# How do you destory a competitor or a company like Uber ?



## Gary Singh (Mar 6, 2018)

By using its own system and processes against them. One of Uber's weaknesses is its rating system. Because of the sheer number of transactions, Uber can't possibly investigate all complaints in a timely manner or in any detail. They rely on feedback and make assumptions.

Uber's competitors have been smart enough to realise this. Even Uber drivers and riders know this. They know how to use the rating system (a process), which is an integral part of the app to destroy competition.

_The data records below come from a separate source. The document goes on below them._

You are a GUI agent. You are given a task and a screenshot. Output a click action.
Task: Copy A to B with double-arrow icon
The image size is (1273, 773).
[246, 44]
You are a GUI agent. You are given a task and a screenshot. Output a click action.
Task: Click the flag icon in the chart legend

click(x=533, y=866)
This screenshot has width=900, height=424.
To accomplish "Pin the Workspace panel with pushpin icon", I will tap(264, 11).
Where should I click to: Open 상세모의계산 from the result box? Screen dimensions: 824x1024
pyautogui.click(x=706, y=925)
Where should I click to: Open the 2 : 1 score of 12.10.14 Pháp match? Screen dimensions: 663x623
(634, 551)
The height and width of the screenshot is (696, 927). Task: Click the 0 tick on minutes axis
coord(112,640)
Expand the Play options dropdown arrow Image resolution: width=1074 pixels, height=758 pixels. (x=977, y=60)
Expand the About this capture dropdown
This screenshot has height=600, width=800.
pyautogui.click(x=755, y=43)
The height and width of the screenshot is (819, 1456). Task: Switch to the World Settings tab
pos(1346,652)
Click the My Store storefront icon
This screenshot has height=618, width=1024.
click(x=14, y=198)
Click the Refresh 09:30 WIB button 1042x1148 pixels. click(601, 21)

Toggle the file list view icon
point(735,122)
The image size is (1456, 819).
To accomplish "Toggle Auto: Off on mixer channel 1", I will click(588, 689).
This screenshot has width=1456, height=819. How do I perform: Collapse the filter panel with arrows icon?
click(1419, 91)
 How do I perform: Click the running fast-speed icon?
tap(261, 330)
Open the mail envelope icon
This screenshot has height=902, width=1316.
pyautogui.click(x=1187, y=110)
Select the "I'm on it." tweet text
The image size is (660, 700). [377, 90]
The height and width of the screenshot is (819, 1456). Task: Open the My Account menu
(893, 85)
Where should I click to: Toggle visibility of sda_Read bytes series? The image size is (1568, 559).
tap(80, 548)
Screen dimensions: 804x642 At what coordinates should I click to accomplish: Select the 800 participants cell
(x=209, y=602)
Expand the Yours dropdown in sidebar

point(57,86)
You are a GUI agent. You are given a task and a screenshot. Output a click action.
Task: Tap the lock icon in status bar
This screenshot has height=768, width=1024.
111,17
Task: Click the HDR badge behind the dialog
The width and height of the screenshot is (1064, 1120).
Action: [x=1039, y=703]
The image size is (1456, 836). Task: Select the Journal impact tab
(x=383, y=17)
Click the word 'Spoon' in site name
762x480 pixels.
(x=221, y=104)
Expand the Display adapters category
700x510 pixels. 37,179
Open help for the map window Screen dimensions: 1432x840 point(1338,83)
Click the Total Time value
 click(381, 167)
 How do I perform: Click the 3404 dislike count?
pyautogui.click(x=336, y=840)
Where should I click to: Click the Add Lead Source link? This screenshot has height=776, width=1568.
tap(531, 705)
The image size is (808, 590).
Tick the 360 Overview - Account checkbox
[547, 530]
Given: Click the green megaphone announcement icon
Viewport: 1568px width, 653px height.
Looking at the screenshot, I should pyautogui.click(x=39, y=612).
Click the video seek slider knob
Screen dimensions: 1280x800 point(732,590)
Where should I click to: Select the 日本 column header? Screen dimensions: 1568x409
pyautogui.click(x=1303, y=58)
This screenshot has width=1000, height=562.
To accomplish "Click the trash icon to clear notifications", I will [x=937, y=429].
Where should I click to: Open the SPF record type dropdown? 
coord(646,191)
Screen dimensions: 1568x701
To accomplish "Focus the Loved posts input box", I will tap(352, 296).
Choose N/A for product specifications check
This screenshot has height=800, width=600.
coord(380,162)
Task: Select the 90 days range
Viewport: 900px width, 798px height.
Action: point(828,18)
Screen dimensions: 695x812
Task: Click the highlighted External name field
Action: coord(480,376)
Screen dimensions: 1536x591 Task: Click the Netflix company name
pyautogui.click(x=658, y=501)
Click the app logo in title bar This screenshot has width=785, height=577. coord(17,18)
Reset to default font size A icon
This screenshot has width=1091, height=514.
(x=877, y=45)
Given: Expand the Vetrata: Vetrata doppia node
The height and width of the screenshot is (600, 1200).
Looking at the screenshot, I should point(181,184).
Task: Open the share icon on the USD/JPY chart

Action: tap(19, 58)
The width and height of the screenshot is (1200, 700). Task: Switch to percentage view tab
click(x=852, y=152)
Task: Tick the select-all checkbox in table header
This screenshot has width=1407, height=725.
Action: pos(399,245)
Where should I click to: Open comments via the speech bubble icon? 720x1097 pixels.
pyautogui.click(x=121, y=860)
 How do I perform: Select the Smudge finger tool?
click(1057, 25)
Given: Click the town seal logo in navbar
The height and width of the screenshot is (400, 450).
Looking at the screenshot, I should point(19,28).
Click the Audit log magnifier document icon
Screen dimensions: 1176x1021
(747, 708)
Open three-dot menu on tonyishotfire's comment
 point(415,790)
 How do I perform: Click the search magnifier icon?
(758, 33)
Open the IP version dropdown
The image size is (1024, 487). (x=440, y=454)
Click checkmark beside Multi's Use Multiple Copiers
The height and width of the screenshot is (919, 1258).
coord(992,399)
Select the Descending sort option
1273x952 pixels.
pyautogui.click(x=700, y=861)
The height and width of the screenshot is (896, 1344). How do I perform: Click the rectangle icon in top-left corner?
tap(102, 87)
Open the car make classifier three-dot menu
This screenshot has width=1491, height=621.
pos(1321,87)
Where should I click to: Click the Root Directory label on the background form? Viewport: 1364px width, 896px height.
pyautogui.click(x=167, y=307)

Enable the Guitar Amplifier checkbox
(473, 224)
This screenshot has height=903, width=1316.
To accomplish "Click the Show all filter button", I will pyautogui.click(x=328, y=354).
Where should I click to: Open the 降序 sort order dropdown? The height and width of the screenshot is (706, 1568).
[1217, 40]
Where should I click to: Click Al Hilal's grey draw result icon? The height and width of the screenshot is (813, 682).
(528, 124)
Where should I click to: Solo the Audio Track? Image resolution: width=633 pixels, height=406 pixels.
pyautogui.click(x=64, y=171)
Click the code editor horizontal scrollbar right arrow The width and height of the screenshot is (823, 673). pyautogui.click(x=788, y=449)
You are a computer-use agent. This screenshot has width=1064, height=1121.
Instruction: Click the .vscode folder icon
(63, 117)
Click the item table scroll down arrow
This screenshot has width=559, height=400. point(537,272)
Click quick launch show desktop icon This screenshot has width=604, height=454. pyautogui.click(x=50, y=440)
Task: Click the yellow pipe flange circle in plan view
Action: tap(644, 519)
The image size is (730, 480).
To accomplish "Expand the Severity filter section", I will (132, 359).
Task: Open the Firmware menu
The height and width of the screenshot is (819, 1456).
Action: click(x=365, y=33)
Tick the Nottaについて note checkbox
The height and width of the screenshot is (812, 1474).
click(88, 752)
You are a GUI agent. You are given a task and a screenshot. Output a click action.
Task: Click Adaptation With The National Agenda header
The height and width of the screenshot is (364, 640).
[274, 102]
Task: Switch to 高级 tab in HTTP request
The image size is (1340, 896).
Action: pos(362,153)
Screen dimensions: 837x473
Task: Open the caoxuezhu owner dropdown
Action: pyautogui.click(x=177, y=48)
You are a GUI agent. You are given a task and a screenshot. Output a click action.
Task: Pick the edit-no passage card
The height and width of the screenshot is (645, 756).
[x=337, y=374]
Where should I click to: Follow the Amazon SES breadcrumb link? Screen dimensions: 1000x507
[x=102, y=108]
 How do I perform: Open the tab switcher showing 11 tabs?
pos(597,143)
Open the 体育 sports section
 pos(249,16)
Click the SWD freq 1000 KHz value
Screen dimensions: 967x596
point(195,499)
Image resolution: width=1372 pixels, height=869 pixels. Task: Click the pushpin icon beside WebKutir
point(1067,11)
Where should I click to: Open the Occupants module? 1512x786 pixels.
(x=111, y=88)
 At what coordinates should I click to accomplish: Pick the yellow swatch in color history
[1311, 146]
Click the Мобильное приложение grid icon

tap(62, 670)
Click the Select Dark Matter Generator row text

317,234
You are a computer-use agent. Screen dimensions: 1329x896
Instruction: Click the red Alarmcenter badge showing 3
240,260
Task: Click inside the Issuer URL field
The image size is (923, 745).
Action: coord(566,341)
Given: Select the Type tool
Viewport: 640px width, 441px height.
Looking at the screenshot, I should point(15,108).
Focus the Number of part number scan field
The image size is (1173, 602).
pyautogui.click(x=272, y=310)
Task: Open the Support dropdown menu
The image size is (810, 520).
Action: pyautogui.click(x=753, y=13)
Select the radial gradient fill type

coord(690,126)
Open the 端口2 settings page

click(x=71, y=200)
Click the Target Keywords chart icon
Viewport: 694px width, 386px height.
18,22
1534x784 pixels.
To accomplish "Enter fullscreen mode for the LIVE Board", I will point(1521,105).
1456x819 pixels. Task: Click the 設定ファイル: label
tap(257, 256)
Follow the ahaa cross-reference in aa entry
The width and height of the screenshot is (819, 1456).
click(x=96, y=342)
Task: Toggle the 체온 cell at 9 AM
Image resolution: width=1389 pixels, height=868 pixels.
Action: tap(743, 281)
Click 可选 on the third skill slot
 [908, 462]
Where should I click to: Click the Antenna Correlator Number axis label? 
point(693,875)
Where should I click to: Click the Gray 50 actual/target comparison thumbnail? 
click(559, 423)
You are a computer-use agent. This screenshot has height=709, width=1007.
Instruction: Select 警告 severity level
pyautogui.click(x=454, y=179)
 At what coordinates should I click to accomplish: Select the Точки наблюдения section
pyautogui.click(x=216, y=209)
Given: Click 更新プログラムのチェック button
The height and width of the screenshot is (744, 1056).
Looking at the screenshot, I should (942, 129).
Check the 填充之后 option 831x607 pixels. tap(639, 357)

And Uber itself.


----------



## IthurstwhenIP (Jan 12, 2018)

wow


----------



## HotUberMess (Feb 25, 2018)

All you have to do to destroy Uber is wait.


They’re destroying themselves with no outside help


----------



## nozm212 (Jul 22, 2018)

An army of peasants (ants) with hammers and petrol bombs.


----------



## Mark Barnett (Mar 5, 2018)

From disruptor to disruptee.

How do you like them apples now, Uber ?

They burn thru investors' and borrowed $$$$ like there's no tomorrow. Do Uber executives really care ? Its not their money is it ?


----------



## Grumpy Old Man (Jul 7, 2018)

Are they really burning the money or are they squirrelling it away in some Swiss bank account until after the IPO?


----------